WHAT YOU NEED TO DO -> Across the material below, say how many lines contain the string "with", and add no other words.

GIVEN DATA ->
________________________

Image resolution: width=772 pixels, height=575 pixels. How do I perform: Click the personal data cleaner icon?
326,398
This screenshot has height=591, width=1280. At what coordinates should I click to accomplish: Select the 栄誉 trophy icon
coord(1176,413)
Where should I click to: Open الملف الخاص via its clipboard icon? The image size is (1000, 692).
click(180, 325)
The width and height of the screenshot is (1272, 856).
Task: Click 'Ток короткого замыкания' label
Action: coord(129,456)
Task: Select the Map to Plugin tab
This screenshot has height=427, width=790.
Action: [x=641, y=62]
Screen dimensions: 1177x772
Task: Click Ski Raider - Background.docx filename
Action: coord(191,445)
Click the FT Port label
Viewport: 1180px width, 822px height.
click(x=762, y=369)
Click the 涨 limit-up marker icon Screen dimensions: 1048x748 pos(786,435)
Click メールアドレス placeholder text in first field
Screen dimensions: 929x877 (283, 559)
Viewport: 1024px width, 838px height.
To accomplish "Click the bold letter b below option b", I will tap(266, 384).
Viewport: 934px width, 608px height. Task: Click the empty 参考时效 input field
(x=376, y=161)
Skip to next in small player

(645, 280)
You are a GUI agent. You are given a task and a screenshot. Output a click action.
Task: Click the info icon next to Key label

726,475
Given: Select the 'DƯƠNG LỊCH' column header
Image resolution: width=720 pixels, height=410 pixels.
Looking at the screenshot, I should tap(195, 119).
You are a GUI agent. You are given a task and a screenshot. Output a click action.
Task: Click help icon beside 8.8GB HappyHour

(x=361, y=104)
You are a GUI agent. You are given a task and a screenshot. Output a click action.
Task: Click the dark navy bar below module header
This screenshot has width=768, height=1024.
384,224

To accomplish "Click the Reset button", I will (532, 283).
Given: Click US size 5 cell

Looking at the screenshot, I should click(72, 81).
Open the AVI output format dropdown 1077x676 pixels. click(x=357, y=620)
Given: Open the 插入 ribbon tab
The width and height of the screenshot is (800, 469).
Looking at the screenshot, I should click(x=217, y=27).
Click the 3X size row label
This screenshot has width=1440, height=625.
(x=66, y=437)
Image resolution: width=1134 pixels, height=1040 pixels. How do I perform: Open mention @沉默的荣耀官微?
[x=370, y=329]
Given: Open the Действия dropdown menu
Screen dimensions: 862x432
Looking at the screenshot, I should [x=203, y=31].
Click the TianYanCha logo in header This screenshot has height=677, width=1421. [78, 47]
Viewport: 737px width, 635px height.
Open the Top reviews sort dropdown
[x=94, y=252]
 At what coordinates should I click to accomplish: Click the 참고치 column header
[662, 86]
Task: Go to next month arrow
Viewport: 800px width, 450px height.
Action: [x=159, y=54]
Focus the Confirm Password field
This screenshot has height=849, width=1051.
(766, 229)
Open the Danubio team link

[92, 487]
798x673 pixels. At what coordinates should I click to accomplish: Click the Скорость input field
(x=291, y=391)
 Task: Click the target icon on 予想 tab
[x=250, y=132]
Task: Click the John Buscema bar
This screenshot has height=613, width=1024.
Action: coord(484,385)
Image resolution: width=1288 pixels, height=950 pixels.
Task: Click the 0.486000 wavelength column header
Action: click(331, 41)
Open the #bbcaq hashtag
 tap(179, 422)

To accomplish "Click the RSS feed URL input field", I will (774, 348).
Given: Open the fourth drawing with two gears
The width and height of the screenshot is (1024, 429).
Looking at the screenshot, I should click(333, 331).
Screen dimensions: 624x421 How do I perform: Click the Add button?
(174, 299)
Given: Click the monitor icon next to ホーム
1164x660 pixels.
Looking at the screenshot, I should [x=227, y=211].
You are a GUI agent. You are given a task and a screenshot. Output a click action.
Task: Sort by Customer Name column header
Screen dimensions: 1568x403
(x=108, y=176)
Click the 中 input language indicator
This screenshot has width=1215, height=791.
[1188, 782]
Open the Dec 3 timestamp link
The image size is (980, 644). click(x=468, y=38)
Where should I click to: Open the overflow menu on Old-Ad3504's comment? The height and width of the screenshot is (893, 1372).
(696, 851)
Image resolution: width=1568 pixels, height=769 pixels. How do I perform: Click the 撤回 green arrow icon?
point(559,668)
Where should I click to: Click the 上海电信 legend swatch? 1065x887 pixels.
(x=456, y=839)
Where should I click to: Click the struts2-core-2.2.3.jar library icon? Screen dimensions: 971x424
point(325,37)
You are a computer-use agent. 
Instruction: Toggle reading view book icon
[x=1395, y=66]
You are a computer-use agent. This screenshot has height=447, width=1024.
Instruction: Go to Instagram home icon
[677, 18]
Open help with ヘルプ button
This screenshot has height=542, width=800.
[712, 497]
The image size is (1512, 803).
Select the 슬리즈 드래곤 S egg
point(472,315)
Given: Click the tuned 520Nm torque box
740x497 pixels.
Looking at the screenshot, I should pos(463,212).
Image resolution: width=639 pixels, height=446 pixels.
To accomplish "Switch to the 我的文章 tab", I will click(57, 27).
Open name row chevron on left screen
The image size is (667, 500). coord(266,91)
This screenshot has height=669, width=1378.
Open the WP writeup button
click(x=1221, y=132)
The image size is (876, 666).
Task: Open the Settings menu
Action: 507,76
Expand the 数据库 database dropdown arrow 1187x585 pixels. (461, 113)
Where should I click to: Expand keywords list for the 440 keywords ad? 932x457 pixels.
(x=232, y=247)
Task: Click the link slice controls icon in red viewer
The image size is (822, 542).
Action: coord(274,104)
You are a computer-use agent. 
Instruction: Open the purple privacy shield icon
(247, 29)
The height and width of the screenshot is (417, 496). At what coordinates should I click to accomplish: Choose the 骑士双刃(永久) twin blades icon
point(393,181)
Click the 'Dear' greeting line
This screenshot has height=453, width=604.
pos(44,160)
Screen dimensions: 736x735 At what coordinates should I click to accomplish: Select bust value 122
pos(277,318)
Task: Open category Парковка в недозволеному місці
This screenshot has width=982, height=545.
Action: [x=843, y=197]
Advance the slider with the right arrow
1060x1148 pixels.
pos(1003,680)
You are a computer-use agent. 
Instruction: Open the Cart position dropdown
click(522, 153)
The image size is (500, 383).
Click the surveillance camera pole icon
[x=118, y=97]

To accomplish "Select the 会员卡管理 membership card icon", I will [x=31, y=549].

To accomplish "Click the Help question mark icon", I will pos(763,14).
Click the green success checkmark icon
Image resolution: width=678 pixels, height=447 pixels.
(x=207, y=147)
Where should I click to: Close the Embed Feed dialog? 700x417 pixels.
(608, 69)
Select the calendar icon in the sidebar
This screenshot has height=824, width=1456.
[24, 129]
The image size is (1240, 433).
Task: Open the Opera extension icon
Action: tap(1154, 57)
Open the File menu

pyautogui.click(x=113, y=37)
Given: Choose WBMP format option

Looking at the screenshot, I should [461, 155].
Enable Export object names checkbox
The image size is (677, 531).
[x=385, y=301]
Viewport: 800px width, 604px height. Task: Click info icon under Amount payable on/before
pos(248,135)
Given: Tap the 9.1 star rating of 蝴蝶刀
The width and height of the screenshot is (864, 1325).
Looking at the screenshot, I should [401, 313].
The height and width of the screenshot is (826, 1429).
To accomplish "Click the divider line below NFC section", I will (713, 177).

________________________

ANSWER AREA -> 3